◆ Problem details ◆
Could you rewrite the listing from its start through the line containing "pyautogui.click(x=462, y=514)", inclusive, switching "microphone" to "speaker" and leaving everything else unchanged?

— Start of Data section —

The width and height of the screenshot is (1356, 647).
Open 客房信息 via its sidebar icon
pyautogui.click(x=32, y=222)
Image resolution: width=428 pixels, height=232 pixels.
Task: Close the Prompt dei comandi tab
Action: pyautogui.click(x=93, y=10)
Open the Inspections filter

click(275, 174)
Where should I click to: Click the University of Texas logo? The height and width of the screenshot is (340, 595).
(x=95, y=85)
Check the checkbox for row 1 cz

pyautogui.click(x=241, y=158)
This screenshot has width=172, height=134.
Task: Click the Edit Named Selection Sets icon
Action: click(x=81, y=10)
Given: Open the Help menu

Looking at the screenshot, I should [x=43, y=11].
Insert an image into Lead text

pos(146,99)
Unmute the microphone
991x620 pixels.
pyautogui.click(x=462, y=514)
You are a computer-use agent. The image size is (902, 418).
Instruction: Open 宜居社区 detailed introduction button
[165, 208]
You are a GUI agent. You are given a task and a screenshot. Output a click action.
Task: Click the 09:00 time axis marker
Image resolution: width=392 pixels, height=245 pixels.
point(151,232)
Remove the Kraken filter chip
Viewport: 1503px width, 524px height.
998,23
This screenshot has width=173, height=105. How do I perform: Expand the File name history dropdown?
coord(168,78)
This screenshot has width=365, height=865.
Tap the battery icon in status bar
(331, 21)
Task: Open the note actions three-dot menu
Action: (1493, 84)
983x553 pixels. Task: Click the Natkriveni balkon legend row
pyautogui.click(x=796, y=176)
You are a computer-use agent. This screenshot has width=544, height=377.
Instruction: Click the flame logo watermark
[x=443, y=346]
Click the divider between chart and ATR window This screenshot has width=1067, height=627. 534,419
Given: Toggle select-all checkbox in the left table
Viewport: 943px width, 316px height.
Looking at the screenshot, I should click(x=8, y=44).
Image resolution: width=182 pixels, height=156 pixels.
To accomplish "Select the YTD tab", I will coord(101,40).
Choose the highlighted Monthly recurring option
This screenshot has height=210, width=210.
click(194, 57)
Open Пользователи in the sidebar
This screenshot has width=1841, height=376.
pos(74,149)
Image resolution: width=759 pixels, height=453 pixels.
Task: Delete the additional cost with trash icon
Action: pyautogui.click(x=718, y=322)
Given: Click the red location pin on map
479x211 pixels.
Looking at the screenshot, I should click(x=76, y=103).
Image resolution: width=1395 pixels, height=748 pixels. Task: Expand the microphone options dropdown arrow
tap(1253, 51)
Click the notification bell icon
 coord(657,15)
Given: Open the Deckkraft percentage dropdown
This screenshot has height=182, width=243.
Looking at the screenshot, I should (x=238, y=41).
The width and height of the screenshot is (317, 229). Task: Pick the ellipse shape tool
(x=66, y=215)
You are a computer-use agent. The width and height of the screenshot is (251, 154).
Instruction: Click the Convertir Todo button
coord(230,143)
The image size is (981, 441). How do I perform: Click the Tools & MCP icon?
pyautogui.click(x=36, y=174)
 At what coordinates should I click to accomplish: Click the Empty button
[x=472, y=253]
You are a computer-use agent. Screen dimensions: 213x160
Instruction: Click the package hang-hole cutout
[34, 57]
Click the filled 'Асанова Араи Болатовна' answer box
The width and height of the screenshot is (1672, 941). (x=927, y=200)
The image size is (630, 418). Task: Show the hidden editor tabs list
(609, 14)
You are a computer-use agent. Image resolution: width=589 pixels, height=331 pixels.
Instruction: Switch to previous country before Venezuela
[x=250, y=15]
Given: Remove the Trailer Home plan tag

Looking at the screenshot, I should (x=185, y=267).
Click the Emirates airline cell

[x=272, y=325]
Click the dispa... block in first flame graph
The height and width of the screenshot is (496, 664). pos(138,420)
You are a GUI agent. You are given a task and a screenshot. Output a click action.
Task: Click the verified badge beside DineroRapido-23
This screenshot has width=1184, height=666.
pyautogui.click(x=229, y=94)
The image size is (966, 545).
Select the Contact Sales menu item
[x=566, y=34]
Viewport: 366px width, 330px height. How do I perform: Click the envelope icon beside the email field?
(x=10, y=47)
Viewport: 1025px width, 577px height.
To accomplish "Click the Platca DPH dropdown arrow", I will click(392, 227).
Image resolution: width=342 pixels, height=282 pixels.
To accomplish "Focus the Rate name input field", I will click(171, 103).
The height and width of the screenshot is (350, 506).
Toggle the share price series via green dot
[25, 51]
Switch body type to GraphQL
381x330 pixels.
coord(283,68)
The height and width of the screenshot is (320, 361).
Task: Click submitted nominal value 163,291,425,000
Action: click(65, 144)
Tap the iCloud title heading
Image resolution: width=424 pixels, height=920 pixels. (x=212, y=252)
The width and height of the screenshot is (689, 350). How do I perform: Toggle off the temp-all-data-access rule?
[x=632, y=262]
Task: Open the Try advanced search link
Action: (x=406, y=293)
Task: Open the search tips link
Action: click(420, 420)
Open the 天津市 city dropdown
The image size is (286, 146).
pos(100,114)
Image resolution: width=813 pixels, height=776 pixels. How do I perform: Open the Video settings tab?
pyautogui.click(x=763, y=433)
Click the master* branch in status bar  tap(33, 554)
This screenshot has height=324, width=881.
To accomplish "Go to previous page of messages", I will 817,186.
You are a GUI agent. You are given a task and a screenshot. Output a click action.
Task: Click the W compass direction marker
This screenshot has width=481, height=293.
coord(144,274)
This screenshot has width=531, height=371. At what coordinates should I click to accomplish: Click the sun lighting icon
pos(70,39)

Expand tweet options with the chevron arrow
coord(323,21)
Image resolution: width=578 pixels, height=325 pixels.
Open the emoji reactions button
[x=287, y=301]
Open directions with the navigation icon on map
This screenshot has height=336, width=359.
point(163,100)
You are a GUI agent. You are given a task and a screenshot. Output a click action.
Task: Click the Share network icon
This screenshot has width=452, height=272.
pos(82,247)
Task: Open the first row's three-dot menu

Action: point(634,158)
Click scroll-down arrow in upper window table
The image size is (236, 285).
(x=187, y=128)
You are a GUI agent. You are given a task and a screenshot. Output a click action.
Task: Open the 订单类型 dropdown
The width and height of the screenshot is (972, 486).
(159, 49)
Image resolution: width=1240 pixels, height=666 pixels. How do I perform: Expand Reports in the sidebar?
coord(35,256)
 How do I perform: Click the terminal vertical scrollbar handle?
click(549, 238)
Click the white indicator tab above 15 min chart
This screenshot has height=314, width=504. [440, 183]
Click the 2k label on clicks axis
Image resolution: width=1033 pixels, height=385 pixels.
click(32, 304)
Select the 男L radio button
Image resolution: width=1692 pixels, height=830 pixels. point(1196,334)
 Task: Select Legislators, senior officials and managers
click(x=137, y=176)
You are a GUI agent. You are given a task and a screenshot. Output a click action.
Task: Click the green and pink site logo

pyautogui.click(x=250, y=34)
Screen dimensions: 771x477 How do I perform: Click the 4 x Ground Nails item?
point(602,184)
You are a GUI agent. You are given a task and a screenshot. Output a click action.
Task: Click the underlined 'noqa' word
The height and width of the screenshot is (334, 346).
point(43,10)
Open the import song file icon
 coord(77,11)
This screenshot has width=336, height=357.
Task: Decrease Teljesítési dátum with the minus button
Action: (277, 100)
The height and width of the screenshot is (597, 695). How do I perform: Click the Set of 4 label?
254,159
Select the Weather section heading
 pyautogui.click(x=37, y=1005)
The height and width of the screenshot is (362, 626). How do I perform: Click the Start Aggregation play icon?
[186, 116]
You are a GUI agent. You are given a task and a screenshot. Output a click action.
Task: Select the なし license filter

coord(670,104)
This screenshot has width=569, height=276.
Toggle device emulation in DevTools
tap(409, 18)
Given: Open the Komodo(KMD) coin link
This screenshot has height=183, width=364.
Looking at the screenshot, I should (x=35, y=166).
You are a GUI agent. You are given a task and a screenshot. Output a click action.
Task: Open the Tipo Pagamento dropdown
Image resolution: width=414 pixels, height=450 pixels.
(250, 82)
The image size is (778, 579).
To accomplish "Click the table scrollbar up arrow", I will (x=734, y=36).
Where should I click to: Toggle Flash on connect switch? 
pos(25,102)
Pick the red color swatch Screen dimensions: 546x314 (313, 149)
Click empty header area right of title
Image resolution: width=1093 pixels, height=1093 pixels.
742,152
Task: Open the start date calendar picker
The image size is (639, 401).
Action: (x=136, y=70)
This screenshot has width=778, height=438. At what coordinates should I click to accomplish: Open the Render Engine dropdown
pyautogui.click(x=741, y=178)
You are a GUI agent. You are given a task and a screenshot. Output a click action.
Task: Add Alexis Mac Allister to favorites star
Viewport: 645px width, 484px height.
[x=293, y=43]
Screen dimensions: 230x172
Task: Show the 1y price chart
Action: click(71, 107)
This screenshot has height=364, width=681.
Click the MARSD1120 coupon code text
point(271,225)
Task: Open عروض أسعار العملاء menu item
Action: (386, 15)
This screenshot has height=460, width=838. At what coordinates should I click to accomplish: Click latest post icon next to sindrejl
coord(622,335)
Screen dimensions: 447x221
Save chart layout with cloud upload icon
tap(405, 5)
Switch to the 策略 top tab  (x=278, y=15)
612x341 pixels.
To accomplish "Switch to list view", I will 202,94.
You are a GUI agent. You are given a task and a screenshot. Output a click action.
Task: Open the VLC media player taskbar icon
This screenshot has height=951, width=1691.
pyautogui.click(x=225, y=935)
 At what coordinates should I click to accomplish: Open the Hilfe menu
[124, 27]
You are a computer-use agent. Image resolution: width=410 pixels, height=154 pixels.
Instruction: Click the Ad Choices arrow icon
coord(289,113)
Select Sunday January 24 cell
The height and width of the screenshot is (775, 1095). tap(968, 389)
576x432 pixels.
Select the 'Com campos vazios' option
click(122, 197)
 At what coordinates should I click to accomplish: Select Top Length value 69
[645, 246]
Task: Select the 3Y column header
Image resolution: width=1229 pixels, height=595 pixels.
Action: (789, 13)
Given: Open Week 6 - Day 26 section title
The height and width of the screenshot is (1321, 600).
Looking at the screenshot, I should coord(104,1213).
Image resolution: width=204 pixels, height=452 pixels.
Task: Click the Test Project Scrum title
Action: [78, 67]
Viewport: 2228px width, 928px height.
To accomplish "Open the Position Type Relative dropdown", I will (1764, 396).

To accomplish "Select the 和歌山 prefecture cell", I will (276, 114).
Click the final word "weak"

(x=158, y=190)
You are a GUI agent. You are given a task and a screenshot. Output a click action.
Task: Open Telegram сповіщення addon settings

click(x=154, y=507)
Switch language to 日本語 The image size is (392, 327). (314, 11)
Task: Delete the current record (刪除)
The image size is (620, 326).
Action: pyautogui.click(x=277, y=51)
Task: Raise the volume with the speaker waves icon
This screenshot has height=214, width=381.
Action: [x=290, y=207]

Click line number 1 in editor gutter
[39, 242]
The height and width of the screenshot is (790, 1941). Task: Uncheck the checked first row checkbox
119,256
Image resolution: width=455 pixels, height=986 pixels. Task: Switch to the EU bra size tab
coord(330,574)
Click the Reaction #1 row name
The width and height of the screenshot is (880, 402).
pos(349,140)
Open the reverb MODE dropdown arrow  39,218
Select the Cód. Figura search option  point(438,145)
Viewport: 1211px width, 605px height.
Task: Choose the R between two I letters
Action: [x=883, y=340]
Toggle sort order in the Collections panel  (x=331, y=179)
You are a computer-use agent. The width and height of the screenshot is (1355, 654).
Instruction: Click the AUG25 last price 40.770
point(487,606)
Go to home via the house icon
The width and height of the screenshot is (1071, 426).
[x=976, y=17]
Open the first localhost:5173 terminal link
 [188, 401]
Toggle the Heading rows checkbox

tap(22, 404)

— End of Data section —

◆ The answer ◆
The width and height of the screenshot is (1356, 647).
Open 客房信息 via its sidebar icon
pyautogui.click(x=32, y=222)
Image resolution: width=428 pixels, height=232 pixels.
Task: Close the Prompt dei comandi tab
Action: pyautogui.click(x=93, y=10)
Open the Inspections filter

click(275, 174)
Where should I click to: Click the University of Texas logo? The height and width of the screenshot is (340, 595).
(x=95, y=85)
Check the checkbox for row 1 cz

pyautogui.click(x=241, y=158)
This screenshot has width=172, height=134.
Task: Click the Edit Named Selection Sets icon
Action: click(x=81, y=10)
Given: Open the Help menu

Looking at the screenshot, I should [x=43, y=11].
Insert an image into Lead text

pos(146,99)
Unmute the speaker
991x620 pixels.
pyautogui.click(x=462, y=514)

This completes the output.